Lot z Warszawy na Fuerteventurę trwał około 5 godzin. Wylot z Modlina. Przelot Ryanair. Spakowaliśmy się jedynie w bagaż podręczny. Plecak do 10 kg. Kiedy wsiadaliśmy do samolotu było -12°C. Na miejscu słońce i blisko +20°C. W słońcu dodałbym jeszcze z +10.

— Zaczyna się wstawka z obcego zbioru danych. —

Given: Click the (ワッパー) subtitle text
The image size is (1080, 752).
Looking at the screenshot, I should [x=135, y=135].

Na miejscu wynajęliśmy samochód. Miał być mały i skromny. Taki też był.  Co więcej dostaliśmy samochód lepszy niż chcieliśmy. Skorzystaliśmy z firmy Cicar, której wypożyczalnia mieści się tuż przy wyjściu z lotniska. Przyznam się, że drugi raz w życiu wypożyczałem samochód. Na Fuercie warto mieć samochód ciut wyższy z ciut mocniejszym silnikiem.

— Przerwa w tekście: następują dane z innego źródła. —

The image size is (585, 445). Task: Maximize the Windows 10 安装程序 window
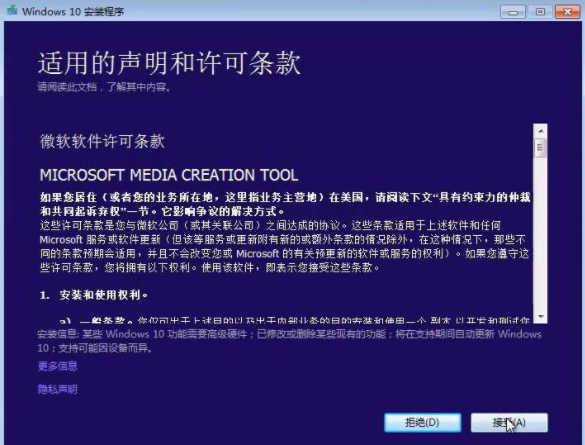pyautogui.click(x=540, y=12)
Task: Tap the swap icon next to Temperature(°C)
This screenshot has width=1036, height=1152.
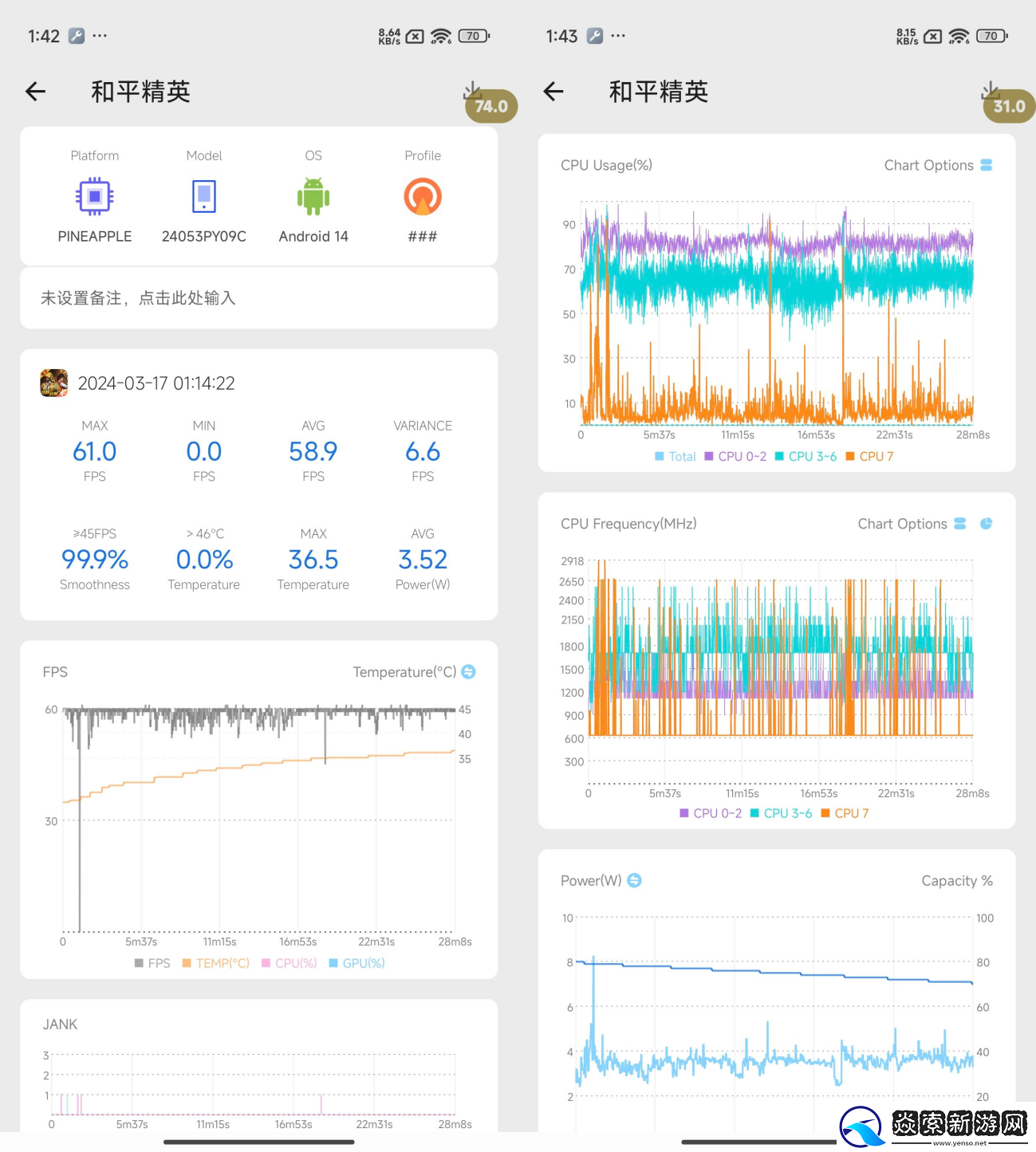Action: [x=469, y=672]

Długo zastanawialiśmy się nad tym gdzie mieć bazę wypadową na Fuercie. Czy połowę wyjazdu spędzić na północy, a drugą na południu? Kompromis okazał się strzałem w 10. Cały pobyt spędziliśmy w stolicy wyspy Puerto del Rosario. To największe miasto na wyspie więc też możliwości jest najwięcej. Ponieważ nasz pobyt był dłuższy jak 2 dni to w grę wchodziło tylko wynajęcie mieszkania z kuchnią. W PdR jest jedyny Lidl na wyspie. To też mnie zaskoczyło bo spodziewałem się wysokich cen. Okazało się, że ceny w Lidlu są jakieś 5-10% większe jak w Polsce. Korzystając z karty Revolut, mogłem kontrolować wszystkie wydatki. Okazało się, że żywiąc się w domu, wydawaliśmy dziennie 30-40zł. To jest ogromny plus bo miejsce gdzie można wypocząć i mało wydać, to dla mnie miejsce o dużej wartości. Do tego dodam najważniejsze. Fuerteventura to przepiękna wyspa!

Jeśli ciekawi Was ile kosztował nas wyjazd to wygląda to mniej więcej tak:
✈️ Warszawa Modlin – Fuerteventura – Warszawa Modlin
? Samochód (+ 1,5 baku paliwa)
? Mieszkanie (7 nocy)
? Ubezpiecznie
? Życie (jedzenie, zakupy etc.)
1500 zł od osoby

Wyspa sama w sobie jest mała. Wszędzie jest blisko. To jej ogromny plus. Jeśli ktoś nie może żyć bez szybkiej jazdy to tu nie poszaleje, a niektóre kręte odcinki powodują szybsze bicie serca. Po jednej stronie ogromne fale, po drugiej spokojne morze. Podczas naszego grudniowego pobytu ani razu nie padało, codziennie było słonecznie i ciepło. Planujemy tam wrócić w większym składzie.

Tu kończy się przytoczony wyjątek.